Undang-undang dan TAP MPR dalam sistem hukum Indonesia
sebagai
salah satu jenis peraturan perundang-undangan, undang-undang merupakan bentuk
hukum yang paling tinggi statusnya dibawah UUD 1945, jika dibandingkan dengan
sistem hukum di negeri Belanda, undang-undang dapat disepadankan dengan wet yang mempunyai kedudukan tertinggi
di bawah grongwet atau seperti di
Amerika Serikat dengan act (legislative act) yang berada langsung
dibawah constitution.[1])
Memang Ketetapan MPR dalam hierarki peraturan perundang-undangan
merupakan jenis peraturan hukum tertinggi setelah UUD 1945, pada pengertian ini
TAP MPR lebih tinggi dari pada undang-undang, namun seperti diketahui bahwa
setelah perubahan keempat UUD 1945 status hukum TAP MPR/MPRS yang bersifat
mengatur (regeling) dianggap tidak
lagi mempunyai dasar konstitusional.[2])
Oleh karena itu, tidak ada lagi Ketetapan MPR yang bersifat pengaturan (regeling) yang boleh dibuat oleh MPR
dimasa mendatang.[3])
Terhadap
berbagai Ketetapan MPR/MPRS yang sudah ada dan diwarisi dari masa lalu, telah
diadakan peninjauan menyeluruh mengenai materi dan status hukumnya berdasarkan
TAP MPR No. 1/MPR/Tahun 2003 tentang Peninjauan Terhadap Materi dan Status
Hukum Ketetapan MPRS dan Ketetapan MPR-RI Tahun 1960 Sampai Dengan Tahun 2002.[4]) Ada TAP MPR/MPRS yang dinyatakan sudah
dicabut, ada yang dinyatakan masih berlaku sampai terbentuknya pemerintahan
baru hasil pemilu 2004, ada pula ketetapan yang dinyatakan masih berlaku sampai
berlaku sampai materinya diatur dengan undang-undang. Namun demikian hingga
saat ini, masih ada setidaknya delapan TAP MPR/MPRS yang masih berlaku sebagai
peraturan yang mengikat umum. Status hukum kedelapan Ketetapan MPR/MPRS yang
tersisa menurut Jimly Asshiddiqie dapat ditafsirkan setingkat kedudukannya atau
dapat dipersamakan dengan undang-undang.

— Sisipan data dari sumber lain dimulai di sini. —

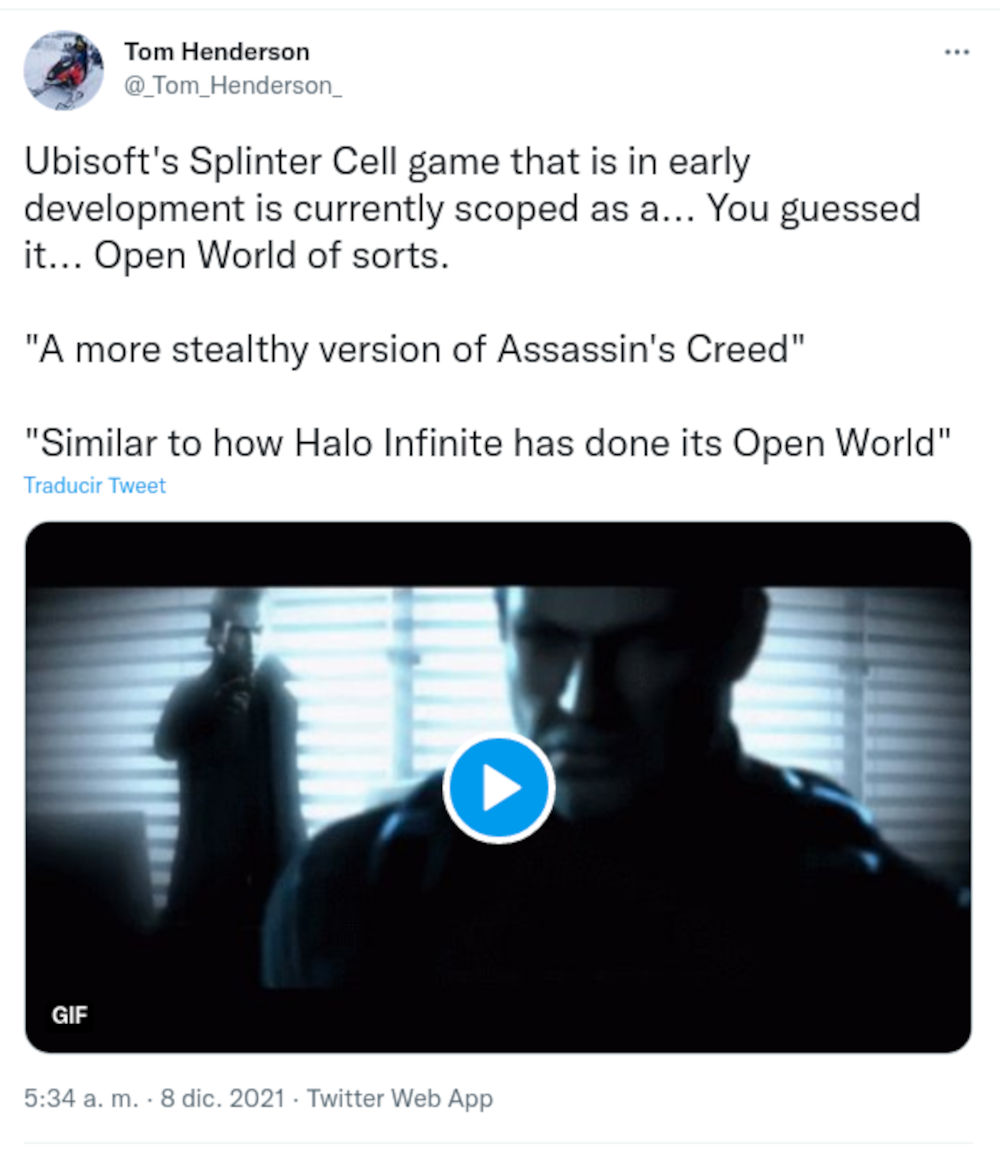Click the black top letterbox bar of GIF
The image size is (1000, 1149).
tap(498, 555)
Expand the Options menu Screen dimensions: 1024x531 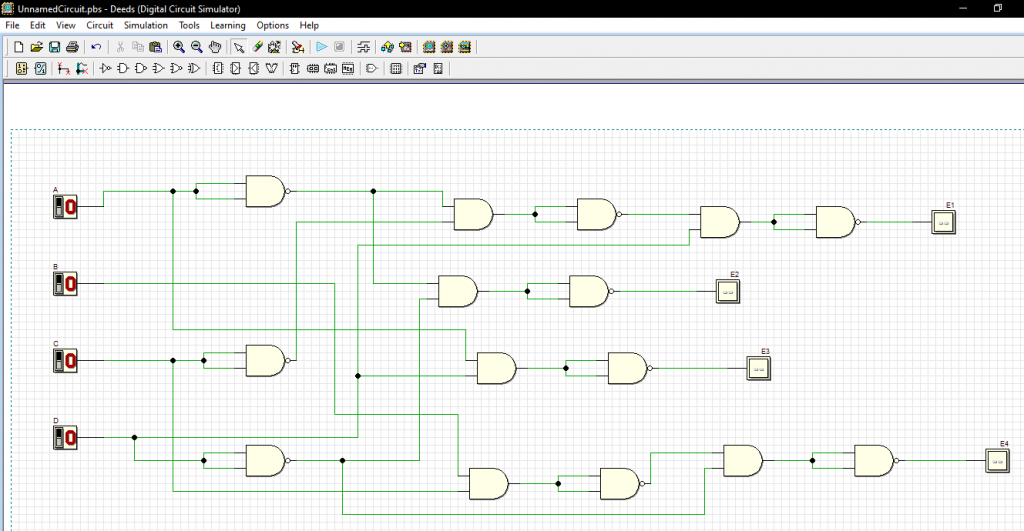(x=272, y=25)
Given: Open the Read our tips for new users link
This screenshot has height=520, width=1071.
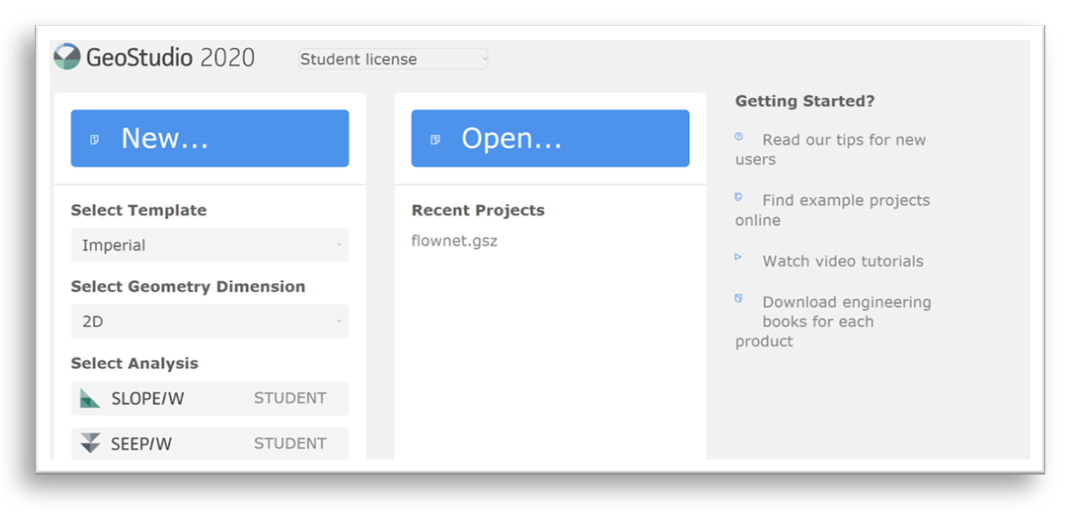Looking at the screenshot, I should [x=843, y=141].
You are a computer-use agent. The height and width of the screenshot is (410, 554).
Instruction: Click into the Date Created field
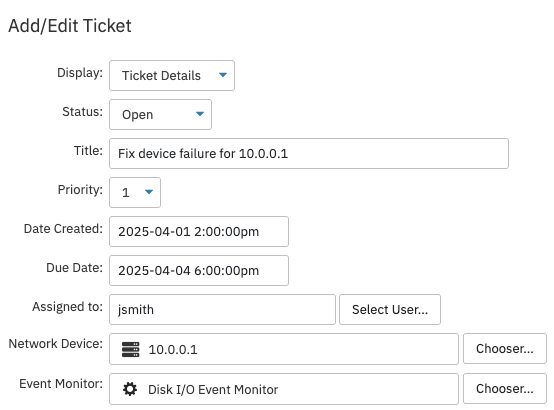pos(199,232)
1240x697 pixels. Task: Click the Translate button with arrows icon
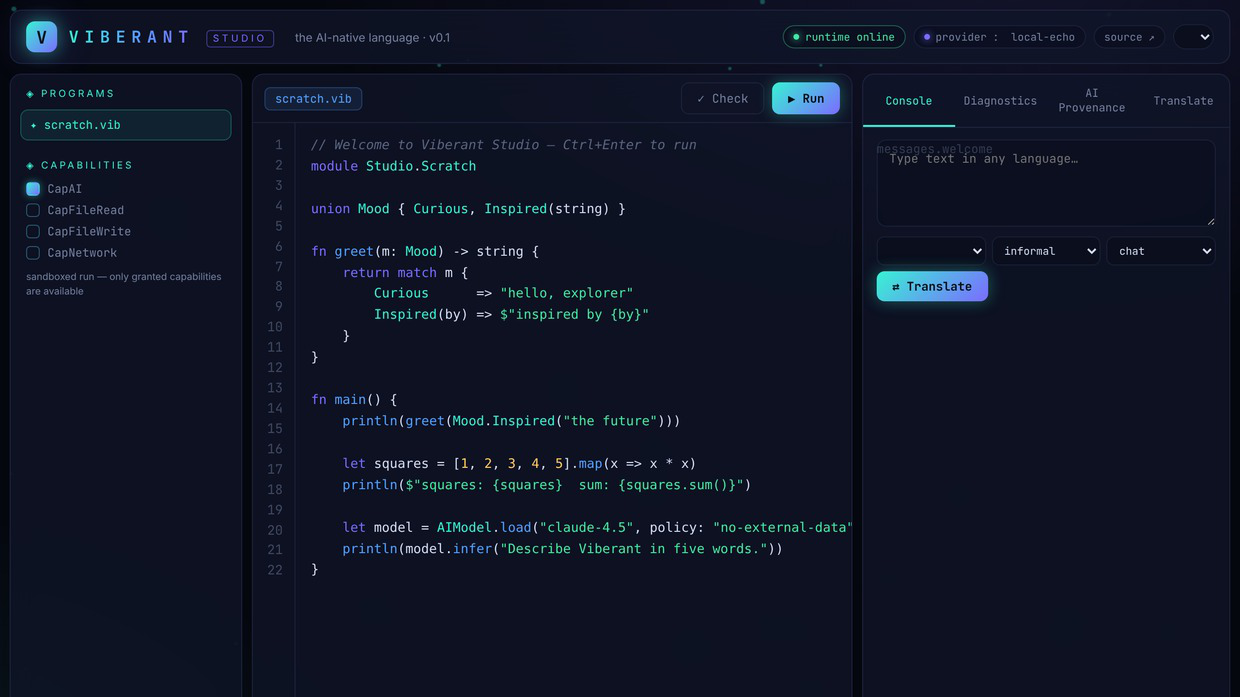(x=932, y=286)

Dipersamakan tidak berarti harus sama,
tetapi secara teknis hukum kedudukannya dapat dianggap sama sebab MPR sendiri
telah menentukan, ada diantara ketetapan-ketetapan itu yang masih berlaku
sampai materinya diatur dengan undang-undang. Hal itu menunjukan bahwa MPR
sendiri telah menundukan status hukum ketetapan-ketetapannya itu setingkat
dengan undang-undang karena ketetapan-ketetapan tersebut dapat diubah dengan
undang-undang meskipun secara materiil ketetapan-ketetapan MPR/MPRS tersisa itu
adalah juga undang-undang atau wet in
materiele zin.[5])
Oleh sebab itu pencantuman TAP MPR dalam hierarki peraturan perundang-undangan
hanya semata-semata untuk memberikan dasar yuridis delapan Ketetapan MPR yang
masih ada sehingga berlaku umum dan mengikat sebagaimana ketentuan
perundang-undangan lainya.
Pendapat diatas didasarkan pada ketentuan Pasal 7 ayat (1) huruf b Undang-udang Nomor
12 Tahun 2011 tentang Pembentukan Peraturan Perundang-undangan, yang dijabarkan
melalui penjelasan pasal tersebut yang mengatakan bahwa, “Yang dimaksud dengan Ketetapan Majelis
Permusyawaratan Rakyat adalah Ketetapan Majelis Permusyawaratan Rakyat
Sementara dan Ketetapan Majelis Permusyawaratan Rakyat yang masih berlaku
sebagaimana dimaksud dalam Pasal 2 dan Pasal 4 Ketetapan Majelis
Permusyawaratan Rakyat Republik Indonesia Nomor I/MPR/2003 tentang Peninjauan
Terhadap Materi dan Status Hukum Ketetapan Majelis Permusyawaratan Rakyat
Sementara dan Ketetapan Majelis Permusyawaratan Rakyat Tahun 1960 sampai dengan
Tahun 2002, tanggal 7 Agustus 2003”. Dalam TAP MPR Nomor I/MPR/2003,
telah diputuskan yang mana saja TAP MPR/MPRS dari total 139 ketetapan sejak
tahun 1966 hingga 2002, yang masih berlaku dan tidak berlaku lagi.
Pasca
amandemen UUD 1945 tahun 2002, setelah Garis-Garis Besar Haluan Negara yang
merupakan produk MPR RI dihapus, maka undang-undang tampil sebagai roh GBHN.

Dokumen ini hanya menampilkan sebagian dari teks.